El presidente Javier Milei hizo una cadena nacional este jueves por la noche metiéndose de lleno en la Causa Malvinas. Reivindicó la soberanía, anunció decretos para impedir operar en Argentina a las empresas que exploten petróleo en las Islas, una construcción de una base naval en Tierra del Fuego y reequipamiento para las Fuerzas Armadas. ¿Por qué hasta ahora hizo todo lo contrario? La sombra de Estados Unidos.
Por Leonardo Martín
Una cadena nacional que toma un reclamo histórico y con la cual Milei marca la agenda en medio de cuestionamientos crecientes por el plan económico. Rodeado de su Gabinete reivindicó la soberanía argentina sobre las Malvinas; anunció la construcción de una Base Naval Integrada en Tierra del Fuego; sanciones a la explotación petrolera ilegal y un reequipamiento para las Fuerzas Armadas. Una causa justa y legítima utilizada demagógicamente y en donde se ven los hilos de Estados Unidos.
Milei, repentinamente, se convirtió en el primer malvinero tras declarar que Margaret Thatcher era su ídola y de un gobierno que no tomó una sola decisión por la reivindicación de Malvinas. Incluso en la previa del histórico partido con Inglaterra en la Copa del Mundo el Gobierno pidió que los hinchas no lleven banderas reclamando la soberanía y luego Milei se despegó de la acción de los jugadores.
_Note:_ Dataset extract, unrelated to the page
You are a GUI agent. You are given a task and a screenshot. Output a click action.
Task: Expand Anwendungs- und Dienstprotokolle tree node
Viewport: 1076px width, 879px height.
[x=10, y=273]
Con argumentos técnicos sólidos reclamó la soberanía en una cadena nacional que duró apróximadamente 20 minutos. Luego expresó que firmará decretos para sancionar a empresas que exploten ilegalmente el crudo cercano a las Islas. Hay un proyecto conjunto de la empresa británica Rockhopper y Navitas (israelí) que avanza sobre un sector (Sea Lion) en donde se presume que puede haber una importante reserva. Esto puede afectar a empresas que quieran operar en la Argentina y que sea parte de esa explotación.
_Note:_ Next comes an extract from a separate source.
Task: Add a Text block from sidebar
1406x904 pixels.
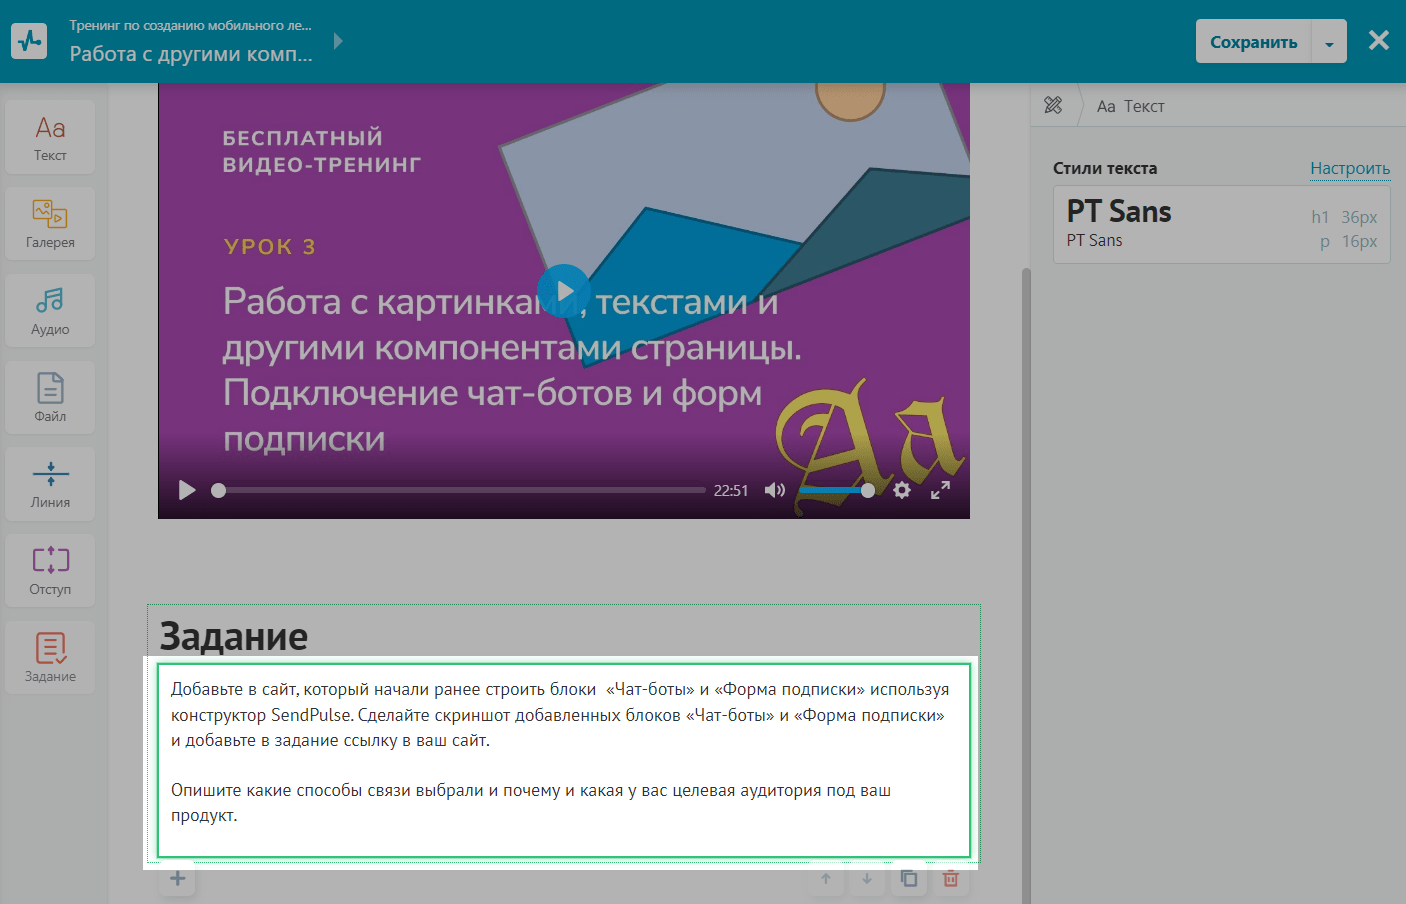Action: [50, 138]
Luego anunció la construcción de una Base Naval Integrada en Tierra del Fuego, un proyecto que ya existía, pero que el propio gobierno nacional detuvo porque detrás de esa iniciativa había movimientos de China. Una zona absolutamente estratégica, próxima al paso bioceánico y cercana a la Antartida en la que Estados Unidos puso los ojos y donde Milei se reunió con Laura Richardson, jefa del Comando Sur de Estados Unidos en 2024.
Y además anunció un reequipamiento y fortalecimiento de las Fuerzas Armadas, lo que suena una burla tras el brutal desfinanciamiento con salarios por el piso, con militares a lo que autorizó a hacer UBER, venta de terrenos, entre ellos el intento de desprenderse de héctareas en Tierra del Fuego.
De fondo, se dejan ver los hilos de Estados Unidos que viene teniendo una disputa con el Reino Unido, del que es aliado histórico, pero con el cual viene teniendo diferencias en el conflicto iniciado con Irán del cual Reino Unido se rehusa a participar activamente. Ahora Estados Unidos e Inglaterra son socios estratégicos más allá de una diferencia circunstancial.
También del despliegue de Estados Unidos en la región con una Doctrina Monroe renovada y que tiene en Argentina un lugar sumamente estratégico. Cuenta con energía abundante, alimentos, agua, recursos minerales, tierras raras y una zona estratégica para el dominio del Atlántico Sur y la mirada sobre la Antartida. Milei es un peón de Estados Unidos que nada va a ser por fuera de esos intereses.
El tiempo irá mostrando todas las cartas verdaderas de este juego.